Canada

Currency counterfeiting may be on rise: report

A Bank of Canada document says there has been a surge of counterfeit banknotes in circulation.

As if the Bank of Canada doesn't have enough to worry about, a new report says there has been a surge of counterfeit banknotes in circulation.

A flood of fake $20 and $100 bills pushed the value of successfully tendered counterfeit bills to at least $5 million by Sept. 30, says an internal document.

That's already 50 per cent higher than the $3.3 million worth of counterfeits passed through all of 2007.

The phoney $100s first appeared in the spring in the Toronto area, peaking in May, then "migrated to the Montreal area where volumes peaked in June," says the central bank report, obtained by the Canadian Press under the Access to Information Act.

In the autumn, the number of fake $20s also began rising — the first quarterly rise seen for this denomination since 2006.

The appearance of the $100 bills, with a metallic stripe, is unusual as counterfeit currency in Canada has long been concentrated in low-value notes, largely $20s.

The recent fakes mimic the so-called Striped Canadian Journey series of banknotes, the Bank of Canada's most recent and most modern edition, featuring numerous security features.

The $100 note was the most counterfeited by the third quarter of 2008, representing about 55 per cent of all bad notes detected in circulation.

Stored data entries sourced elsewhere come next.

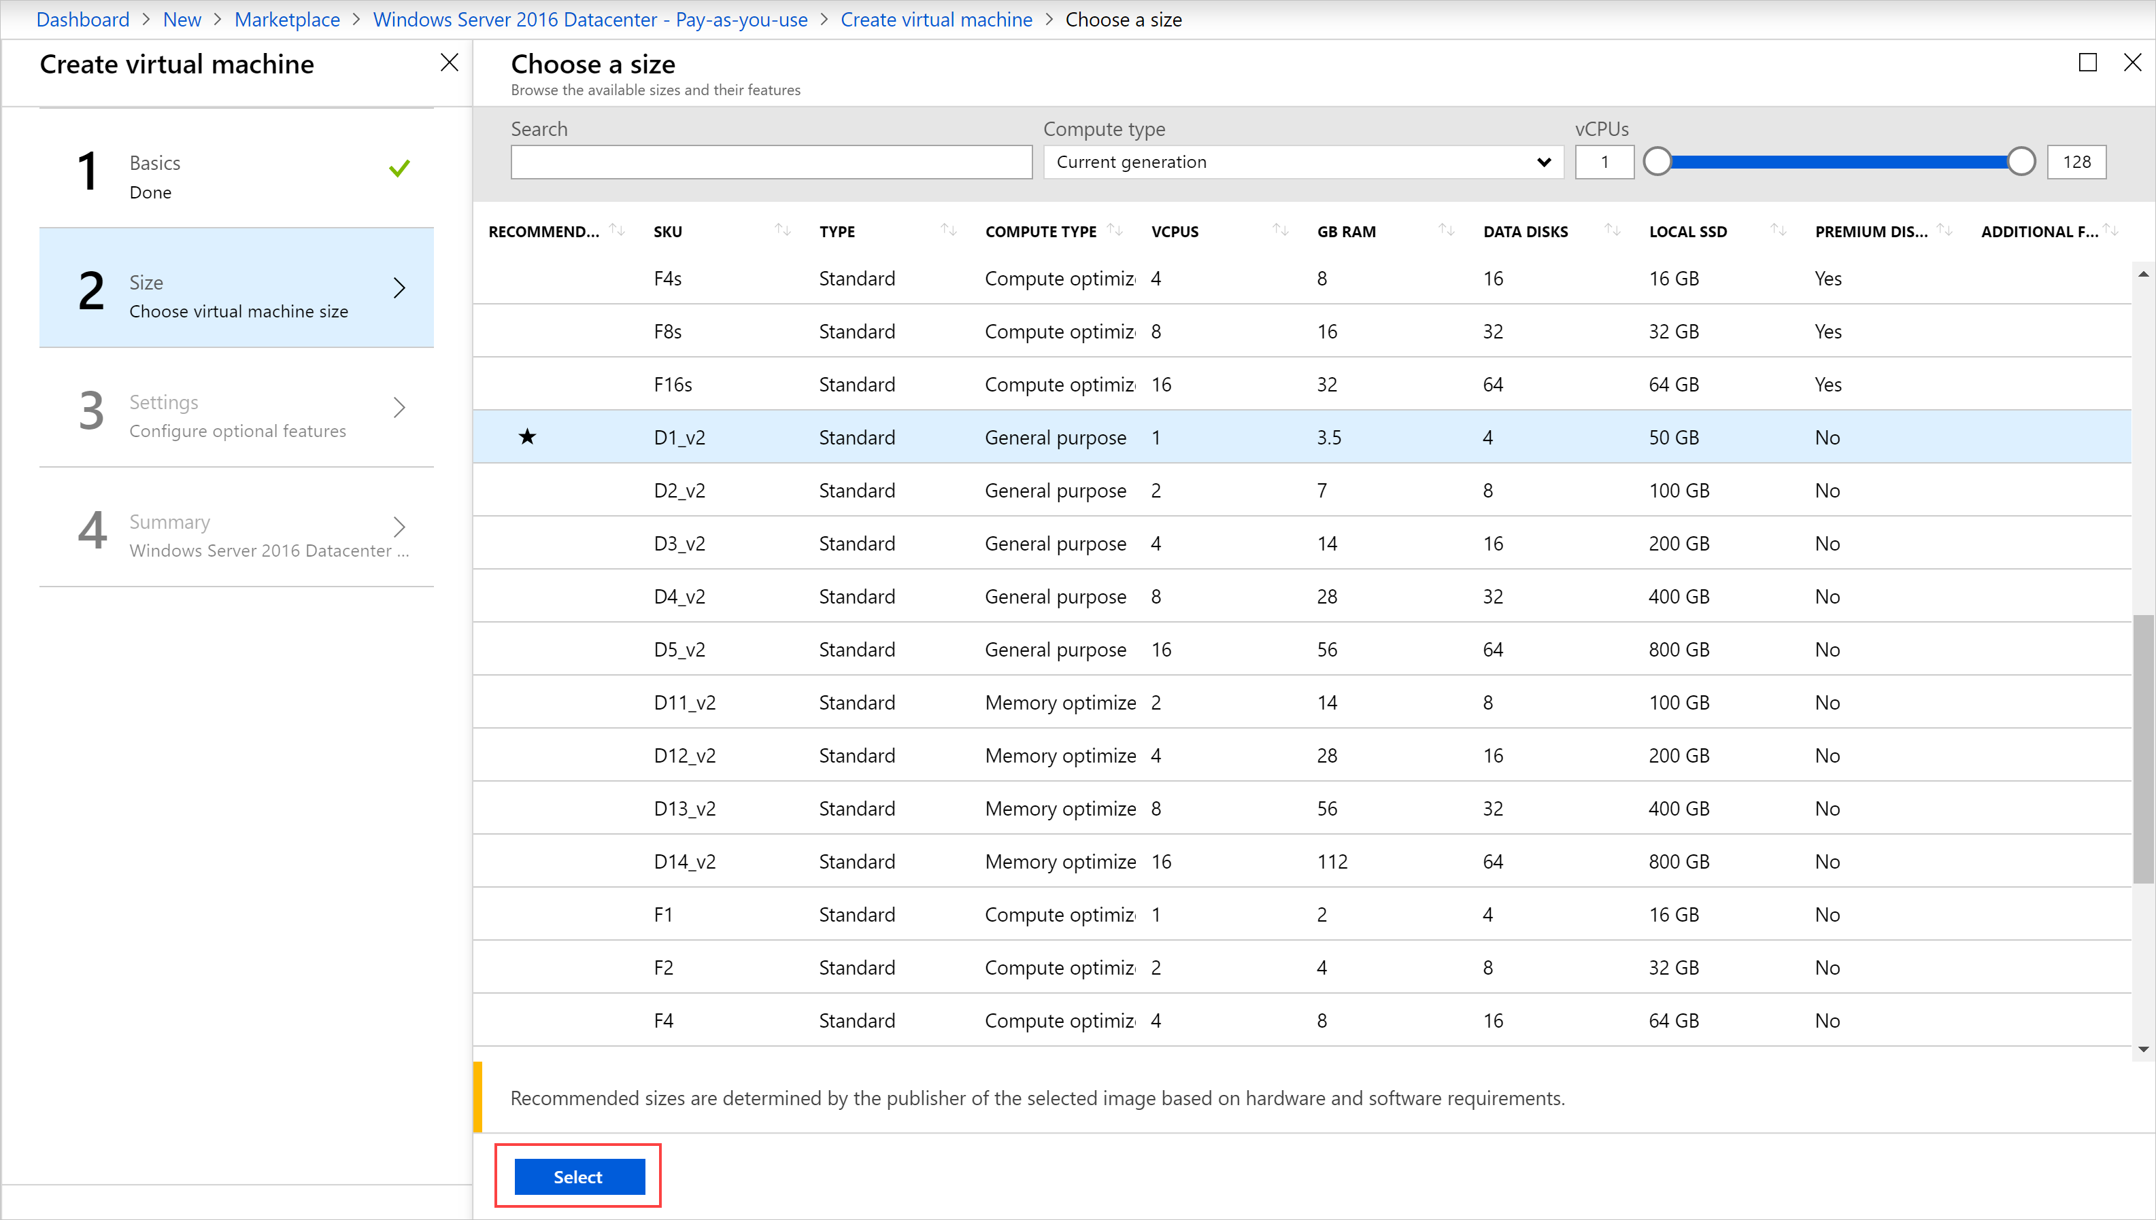The width and height of the screenshot is (2156, 1220).
Task: Select the Select button to confirm size
Action: 578,1177
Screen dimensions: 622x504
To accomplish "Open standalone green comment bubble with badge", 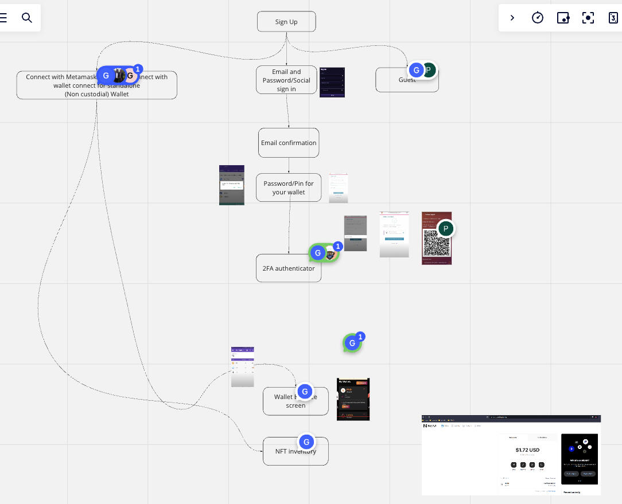I will (x=352, y=343).
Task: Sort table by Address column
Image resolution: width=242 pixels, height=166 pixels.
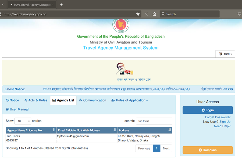Action: click(144, 130)
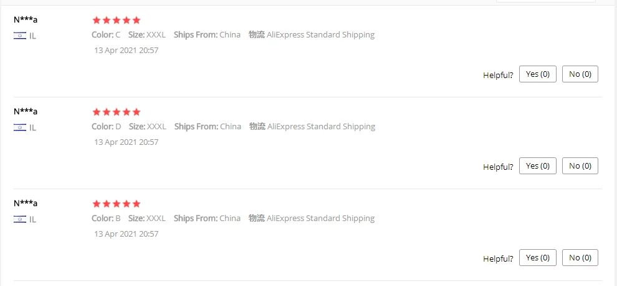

Throughout 2007, phoney $100s accounted for just five per cent of all fakes found circulating.

The central bank issued a warning to Toronto-area businesses about the bogus $100s in late April, a month before the problem peaked there, and another to Montreal businesses in September, three months after the problem had peaked in that city.

Counterfeiters lift metallic stripes from lower denomination bills

The RCMP also issued a national alert in August, noting that some phoney $100s were being created by stripping out the metallic stripe from lower denomination notes and pasting it onto higher-value counterfeit notes. The counterfeiters then tried to exchange the damaged lower-value bills at banks for new ones.

City of Ottawa police recently warned of three incidents in which an unidentified woman successfully passed phoney $100 bills between Dec. 22 and Dec. 29.

The recent surge of bad money comes just as the Bank of Canada, already preoccupied with managing the current economic meltdown, was reining in "dangerous" levels of counterfeiting.

Canada experienced a sharp, five-year rise in currency counterfeiting starting in 2002.

The problem peaked in 2004 when almost 500 of every million notes in circulation was phoney. That's five times higher than the bank's medium-term target of fewer than 100, the threshold above which counterfeiting is considered a serious threat to confidence in the economy.

The surge from 2002 to 2007 was attributed to the development of inexpensive, high-quality inkjet printers and other digital tools that gave criminals an edge. The bank has since introduced a series of more secure notes that have helped bring levels down again to below 100.

The recent arrival of phoney $100s may have only a modest impact on the bank's performance when measured by parts per million.

But the higher value of the notes has a bigger impact on retailers and others caught by the bad currency, compared to the successful tendering of bogus $20 notes.

A spokesperson for the Bank of Canada said the number of $100 counterfeits in Toronto and Montreal continues to fall, and that the central bank expects to remain below its 100-parts-per-million threshold for all of 2008.

"Owing to an increase in awareness about this $100 counterfeit, retailers have been successful in stopping counterfeit notes from being passed at the point of sale — which has led to numerous arrests," Manuel Parreira said in an email response to questions.